En effet, 80 % des Français en seront définitivement exonérés à partir de l'automne 2020. Ainsi, la souscription de cette option n'était plus nécessaire pour les ménages concernés par l'exonération.

Si un bénéficiaire de la réforme continue de payer cet impôt après avoir activé la mensualisation par inadvertance, le Trésor public procédera à un remboursement. Cela dit, une simple vérification lui aurait permis d'éviter de plomber son budget et de déranger inutilement l'administration fiscale.

Des paiements cessant aux échéances habituelles ?

À l'image de la réforme sur la taxe d'habitation, Bercy a mis en place différentes mesures pour soutenir concrètement les ménages français. Cette initiative est d'autant plus indispensable en cette période de crise. En accord avec cette démarche globale, la DGFiP a autorisé la mensualisation du paiement des impôts locaux.
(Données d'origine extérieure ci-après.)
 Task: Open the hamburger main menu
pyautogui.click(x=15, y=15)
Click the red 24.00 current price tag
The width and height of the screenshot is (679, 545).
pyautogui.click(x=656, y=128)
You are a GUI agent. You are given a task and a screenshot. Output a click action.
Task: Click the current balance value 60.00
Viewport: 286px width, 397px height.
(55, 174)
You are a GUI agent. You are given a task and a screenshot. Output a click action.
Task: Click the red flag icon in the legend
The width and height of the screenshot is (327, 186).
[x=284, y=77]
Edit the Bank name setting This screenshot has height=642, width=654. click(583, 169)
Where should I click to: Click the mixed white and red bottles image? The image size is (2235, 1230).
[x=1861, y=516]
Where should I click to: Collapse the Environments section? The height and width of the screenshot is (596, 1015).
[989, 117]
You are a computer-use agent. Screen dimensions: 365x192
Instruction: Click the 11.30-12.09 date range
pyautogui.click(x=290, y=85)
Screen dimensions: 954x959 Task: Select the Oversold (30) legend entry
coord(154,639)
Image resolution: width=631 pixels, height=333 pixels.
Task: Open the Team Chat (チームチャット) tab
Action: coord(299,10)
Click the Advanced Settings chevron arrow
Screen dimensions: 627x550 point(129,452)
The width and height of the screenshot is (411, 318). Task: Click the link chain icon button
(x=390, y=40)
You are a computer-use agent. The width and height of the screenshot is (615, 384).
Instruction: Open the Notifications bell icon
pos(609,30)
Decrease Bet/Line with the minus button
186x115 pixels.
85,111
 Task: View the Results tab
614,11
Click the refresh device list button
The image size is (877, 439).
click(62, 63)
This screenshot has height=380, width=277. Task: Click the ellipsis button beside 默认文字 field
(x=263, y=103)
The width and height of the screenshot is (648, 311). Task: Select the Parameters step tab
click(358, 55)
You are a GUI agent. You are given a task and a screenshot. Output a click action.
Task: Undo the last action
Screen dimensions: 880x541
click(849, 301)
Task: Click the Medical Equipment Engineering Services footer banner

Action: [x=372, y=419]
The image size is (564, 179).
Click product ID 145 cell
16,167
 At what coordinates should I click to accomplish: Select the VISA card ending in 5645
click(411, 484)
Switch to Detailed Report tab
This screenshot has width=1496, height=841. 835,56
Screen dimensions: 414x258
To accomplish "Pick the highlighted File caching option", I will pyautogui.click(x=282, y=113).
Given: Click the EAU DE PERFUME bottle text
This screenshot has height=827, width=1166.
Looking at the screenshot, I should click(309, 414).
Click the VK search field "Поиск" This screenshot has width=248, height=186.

Comme l'a expliqué l'administration fiscale :

Le prélèvement mensuel est un paiement fractionné sur 10 échéances (de janvier à octobre). Le montant de chaque mensualité correspond à un dixième de l'impôt dû au titre de l'année précédente.

Les paiements mensuels sont supposés être réalisés par prélèvement durant 10 mois. Les montants seront calculés en se basant sur la valeur des impôts locaux en 2019. Toutefois, vu le retard de l'application de l'option, les mensualités dues de janvier à juin seront réparties sur les trois premiers prélèvements.

Ainsi, de juillet à septembre, les contribuables devront s'acquitter des montants dus pour les mois précédents, de sorte à finaliser les paiements aux échéances habituelles. Toutefois, les prélèvements peuvent se prolonger jusqu'en décembre si les impôts locaux ont augmenté depuis l'an dernier.